(TASK LIST):
(1) Rewrite the passage of the PSO forum thread between "Don't know if" and "find out results.", inclusive, changing "leave" to "vacation".
(2) In the PSO forum thread, what security classification do PSO interviews have?
(3) Pick up the PSO forum thread after its final post and write what comes next.

(DOCUMENT EXTRACT):
---+---
# Personnel Selection Officer



## Pieman (8 Jan 2010)

If there are any PSO lurking here, please PM me.

Thanks.


----------



## Pieman (13 Jan 2010)

bump


----------



## dapaterson (13 Jan 2010)

Is this a question about the trade of PSO, or what the PSOs do, or about the result of a PSO interview, or...

Don't know if there are any PSOs on here, but tere others with knowledge who may be able to help you.


----------



## Pieman (13 Jan 2010)

I am trying to get some results of a PSO interview. I am on leave, and cannot seem to get in contact with my UPSO (he may be on leave as well) 

Hoping to get in contact with a PSO here to find out results.


----------



## dapaterson (13 Jan 2010)

PSO interviews are Protected B.  Posting their results to the internet (or emailing or PMing them) would be a security violation.

In addition, there is no magic PSO mind meld - a PSO in Halifax cannot just pluck out results from Toronto.  Information is segregated and protected - as it's personal information about applicants and service members.


----------



## Pieman (13 Jan 2010)

Ah, okay thanks.
---+---
(ENTRIES SUPPLIED):
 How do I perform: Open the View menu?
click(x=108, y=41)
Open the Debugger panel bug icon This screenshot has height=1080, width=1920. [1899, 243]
---+---
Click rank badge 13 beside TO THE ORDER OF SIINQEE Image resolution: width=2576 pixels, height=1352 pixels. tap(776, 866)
---+---
(FINAL ANSWERS):
(1)
Don't know if there are any PSOs on here, but tere others with knowledge who may be able to help you.


----------



## Pieman (13 Jan 2010)

I am trying to get some results of a PSO interview. I am on vacation, and cannot seem to get in contact with my UPSO (he may be on vacation as well) 

Hoping to get in contact with a PSO here to find out results.

(2) Protected B.

(3)
To be more specific, a selection board met for my SCP application back in December. I still don't know the results. I did the interview overseas, so don't know how to contact the PSO I did the interview with. I tried contacting my UPSO, but no response.  If anyone can provide the info without causing a security violation that would be grand.


----------



## dapaterson (13 Jan 2010)

Ah.  CFAO 9-70 describes the process for the SCP - here's the post-PSO process part (my alliteration for the day)



> c. the BPSO shall screen the SCP documentation to confirm the
> applicant's eligibility and then arrange an appointment for the
> applicant. The BPSO shall inform the CO of those who cannot be
> processed fully because of failure to meet eligibility standards. In
> ...



The file, with CO's comments, then goes to NDHQ.  I do not know when the results are promulgated.

Hope this helps a bit.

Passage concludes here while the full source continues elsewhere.